Record extracts:
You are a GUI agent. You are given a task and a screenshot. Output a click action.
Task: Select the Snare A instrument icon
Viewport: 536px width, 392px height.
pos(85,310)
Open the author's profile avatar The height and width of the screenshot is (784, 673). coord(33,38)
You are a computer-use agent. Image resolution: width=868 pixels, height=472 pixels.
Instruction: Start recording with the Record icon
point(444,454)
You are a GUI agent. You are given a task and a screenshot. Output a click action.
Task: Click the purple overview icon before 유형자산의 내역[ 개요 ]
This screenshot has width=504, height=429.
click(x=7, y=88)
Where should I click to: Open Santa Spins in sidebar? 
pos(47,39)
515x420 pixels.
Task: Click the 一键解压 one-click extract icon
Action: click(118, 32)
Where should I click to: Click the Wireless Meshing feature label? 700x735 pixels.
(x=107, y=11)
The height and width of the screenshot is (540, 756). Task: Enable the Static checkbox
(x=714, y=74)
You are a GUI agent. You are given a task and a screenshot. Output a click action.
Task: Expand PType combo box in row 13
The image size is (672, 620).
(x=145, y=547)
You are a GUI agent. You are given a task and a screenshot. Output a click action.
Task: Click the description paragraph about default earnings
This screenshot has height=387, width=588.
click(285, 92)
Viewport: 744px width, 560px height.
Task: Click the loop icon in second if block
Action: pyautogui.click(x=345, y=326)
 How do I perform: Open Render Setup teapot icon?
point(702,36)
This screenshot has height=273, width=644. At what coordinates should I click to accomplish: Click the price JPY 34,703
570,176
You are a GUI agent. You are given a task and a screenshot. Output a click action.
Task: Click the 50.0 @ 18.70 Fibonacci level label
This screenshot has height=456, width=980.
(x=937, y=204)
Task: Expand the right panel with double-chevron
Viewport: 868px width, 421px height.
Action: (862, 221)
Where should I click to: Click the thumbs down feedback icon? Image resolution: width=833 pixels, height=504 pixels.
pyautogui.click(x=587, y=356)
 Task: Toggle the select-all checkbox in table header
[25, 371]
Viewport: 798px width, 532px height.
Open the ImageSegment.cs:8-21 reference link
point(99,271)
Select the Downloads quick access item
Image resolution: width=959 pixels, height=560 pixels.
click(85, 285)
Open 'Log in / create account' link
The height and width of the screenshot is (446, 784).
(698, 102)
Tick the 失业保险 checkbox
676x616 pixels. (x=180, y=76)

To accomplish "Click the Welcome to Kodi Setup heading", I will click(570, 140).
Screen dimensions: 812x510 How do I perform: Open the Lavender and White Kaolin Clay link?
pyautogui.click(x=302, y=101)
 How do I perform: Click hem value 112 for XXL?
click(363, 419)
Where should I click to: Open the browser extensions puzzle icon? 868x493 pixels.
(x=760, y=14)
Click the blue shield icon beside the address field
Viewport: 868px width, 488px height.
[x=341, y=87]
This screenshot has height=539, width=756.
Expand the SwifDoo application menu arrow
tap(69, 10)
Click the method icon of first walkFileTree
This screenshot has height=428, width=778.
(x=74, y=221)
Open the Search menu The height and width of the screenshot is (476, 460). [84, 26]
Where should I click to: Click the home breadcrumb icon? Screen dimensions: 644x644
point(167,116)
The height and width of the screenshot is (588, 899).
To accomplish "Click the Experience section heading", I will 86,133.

What you should do: Whenever a line of the material above contains the string "heading", copy that line out.

Solution below:
To accomplish "Click the Welcome to Kodi Setup heading", I will click(570, 140).
To accomplish "Click the Experience section heading", I will 86,133.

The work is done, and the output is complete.